What’s Going On with Streetcar Fares?

There’s been a bit of buzz about Streetcar fares lately, usually framed as “Streetcar is about to drop out of Free Rail Zone.”

That may happen (in fact it probably will), but I’d suggest it’s the wrong way to frame the question.

The real question is “what’s an appropriate fare structure for the Streetcar Loop?”

Free Rail Zone (originally Fareless Square) is a downtown-centric creation. True, it’s been extended to include Lloyd Center, but it doesn’t embrace the concept of a central city (even though in 1988 Portland replaced its Downtown Plan with a Central City Plan). The Streetcar Loop is a transit project that embraces the entire central city on both sides of the river.

A successful central city transit service can’t be free on the west side and $2.00+ on the east side. It’s both inequitable and fails to serve as a unifying factor for the central city. There’s no way we can tell a rider on MLK that their five-stop trip is $2.15 while a 5-stop trip on 10th Ave is free.

In an ideal world, we might make the whole Loop fareless. But I hope everyone understands that given that both organizations that partner to operate Streetcar are in financial distress (TriMet has a $12-13M budget gap for next year, PBOT $16M), that’s not a realistic scenario.

So the real questions we’re grappling with are whether or not to try to maintain compatibility with TriMet’s Zone 1-2 fare and what impact different fare levels will have on ridership given that most streetcar trips are relatively short? Would users rather have a seamless transfer with TriMet or have a $1.00 or $1.50 fare to represent a better value for a short trip? And of course the adequacy of revenue to operate the system also has to be a factor (note that the highest fare is not necessarily the one that generates the most revenue).

One other misapprehension is that this decision will be made by the Portland Streetcar Inc. board. That’s not correct. PSI will make a recommendation, but the ultimate decision authority lies with PBOT and the City. And the decision will be made with public input.

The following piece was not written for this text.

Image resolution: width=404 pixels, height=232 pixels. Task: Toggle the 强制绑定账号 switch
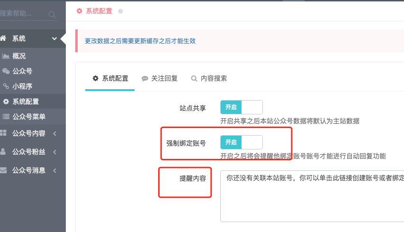coord(242,142)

Indeed, there’s a full-blown Title VI process going on to comply with Federal regulations on equity issues.

Two open houses are coming up where you can learn more and share your views:

Wednesday, November 30th – 5:00 to 7:30pm
The Cleaners at the Ace Hotel
403 SW 10th Ave
(Streetcar or #20 Bus)

Thursday, December 1st – 5:00 to 7:30pm
Architectural Heritage Center
701 SE Grand Ave
(#6 Bus)

See you there!

24 responses to “What’s Going On with Streetcar Fares?”

  1. Finally!

    It’s always been troubling that while TriMet subsidizes PSI to the tune of millions of dollars a year:
    1. streetcar riders pay a much smaller percentage of the cost of rides than do TriMet riders, and
    2. PSI undercuts TriMet’s fares with its $1.00 single-ride ticket, daylong validity of a regular fare, and $100 annual pass with its aerial tram validity.

    It’s easy to understand that the relatively high proportion of existing service in the FRZ enables riders to pay a much smaller proportion of ops costs than TriMet riders, but there’s no excuse for the bargain-basement fare structure while living off TriMet subsidies.

    It’s sauce-for-the-gander time.

  2. I’ve probably said this before (and I’ve said this to Chris in private), but it bears repeating:

    I would LOVE it, as a Beaverton resident, to have the option to purchase for $100 an annual pass which entitles me to unlimited rides on one single TriMet line. It would save lots of money were my personal commute to only cost 40 cents a day (assuming 250 workdays in the year).

    Obviously, it wouldn’t be a good deal for TriMet, as many users have one or two lines which they use most often, and then could pay cash fares for the rest. If this service is going to be offered on any route within the system, including Streetcar, SOMEBODY ought to be paying for it to make up the lost revenue to the operating agency(s).

  3. I love the streetcar. That being said I ride it in fairless square a short walkable distance , and without a ‘distance based fare’ as Chris suggests , I won’t get on again.

  4. @Chris: I would definitely agree with that. It would be nice if TriMet had the infrastructure to go in that direction.

  5. I prefer flat fare, simply because it’s simple. Pay $2, ride for two hours. Pay $5, ride all day. My policy preference is to prioritize “easy” over “fair.”

    Distance-based fares add a level of complexity that (I think) would discourage new riders. I’ve seen first-time riders perplexed over the zone system more than once, and that’s not particularly complicated.

  6. I agree with Douglas in general on this one. Zones are very confusing and don’t really work in practice, since drivers are stuck trying to figure out who got on where. It’s easier with smartcards and rail, where you can have a “tap-on tap-off” system, but it still adds a level of complexity. I would also argue that a higher fare for longer distance does not really incentivize lower-distance travel, but rather incentivizes driving instead. After all, people who travel long distances are likely to own a car.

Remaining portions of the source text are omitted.